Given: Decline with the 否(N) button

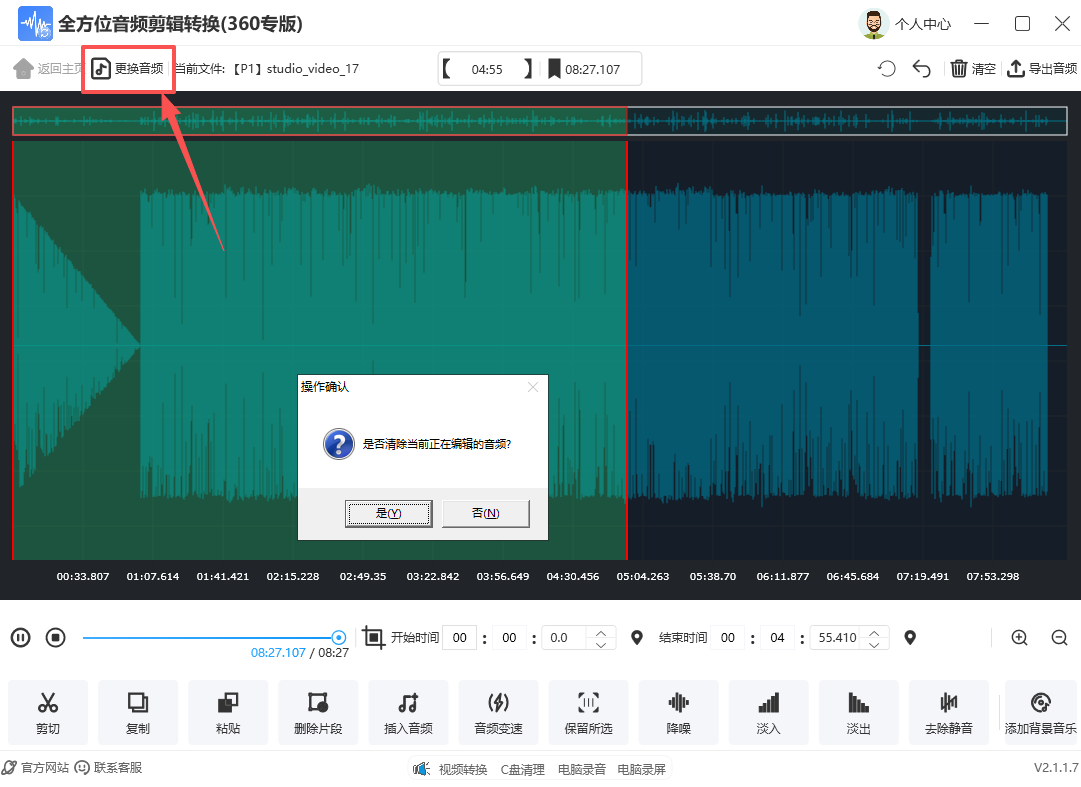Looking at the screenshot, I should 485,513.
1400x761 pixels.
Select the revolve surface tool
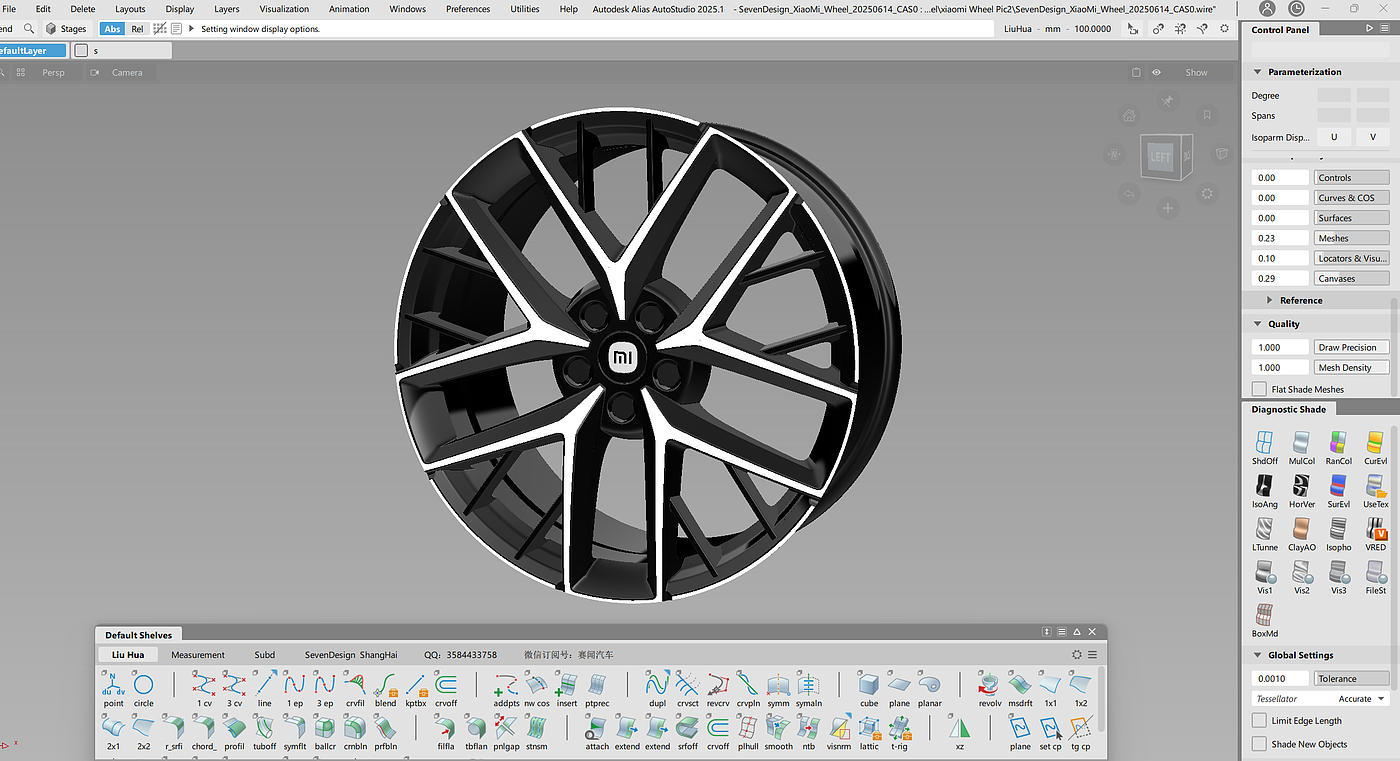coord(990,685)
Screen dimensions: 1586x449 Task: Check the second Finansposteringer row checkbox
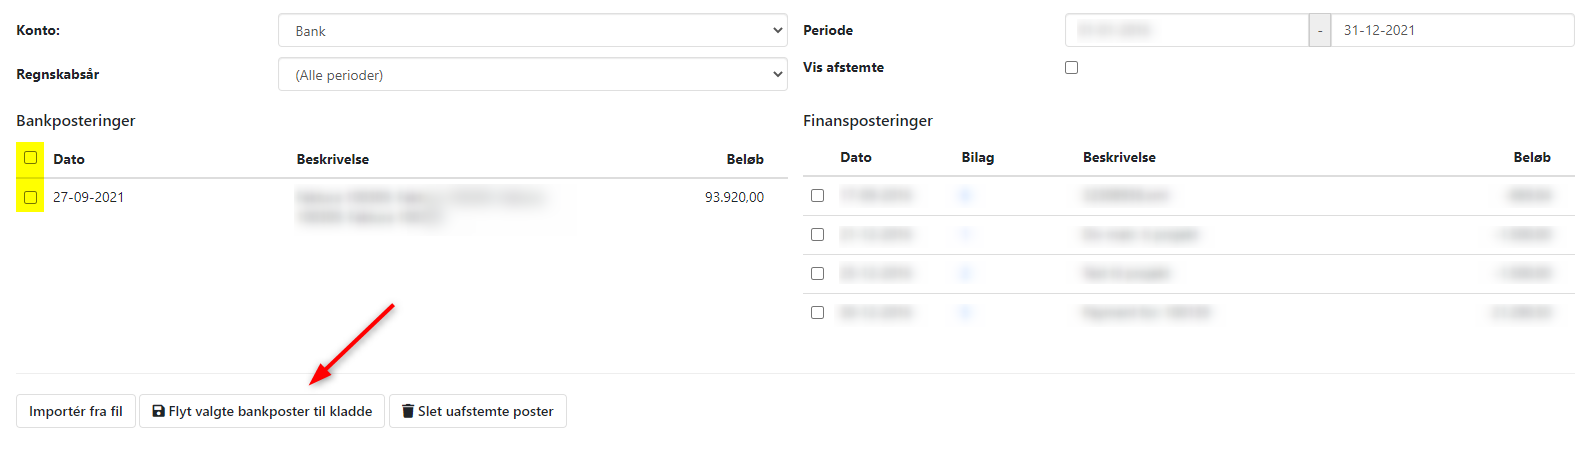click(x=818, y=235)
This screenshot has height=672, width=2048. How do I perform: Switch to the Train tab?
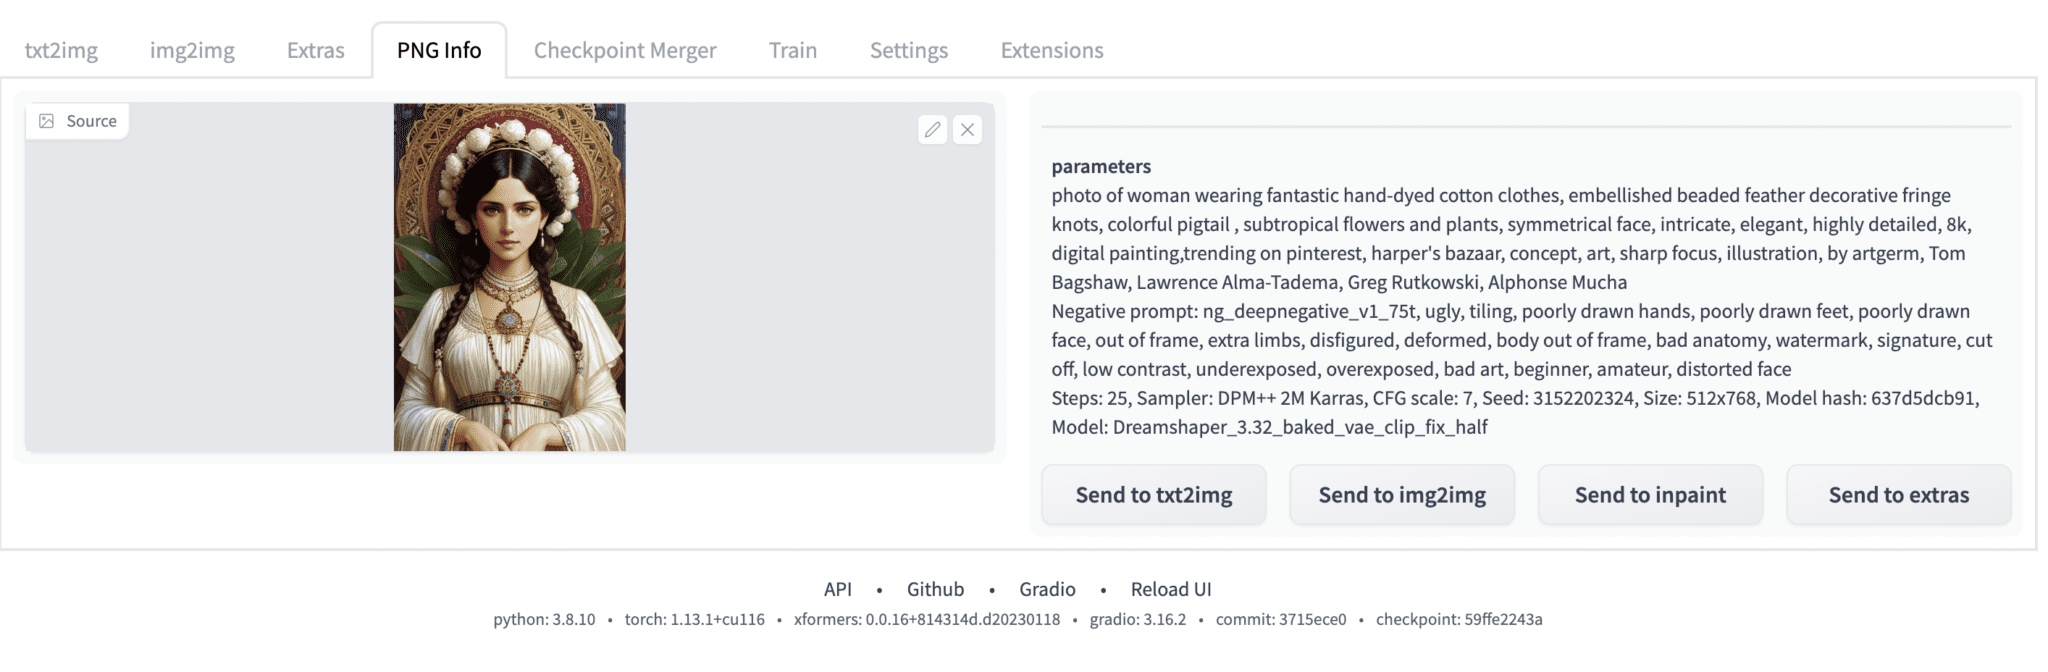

□ □ □ □

#### Exercise description
Transcribe the entries word for word, without their pictures.

#### Exercise result
Given: Decline with the 否(N) button

Looking at the screenshot, I should 485,513.
1400x761 pixels.
Select the revolve surface tool
coord(990,685)
Screen dimensions: 1586x449 Task: Check the second Finansposteringer row checkbox
click(x=818, y=235)
This screenshot has height=672, width=2048. How do I perform: Switch to the Train tab?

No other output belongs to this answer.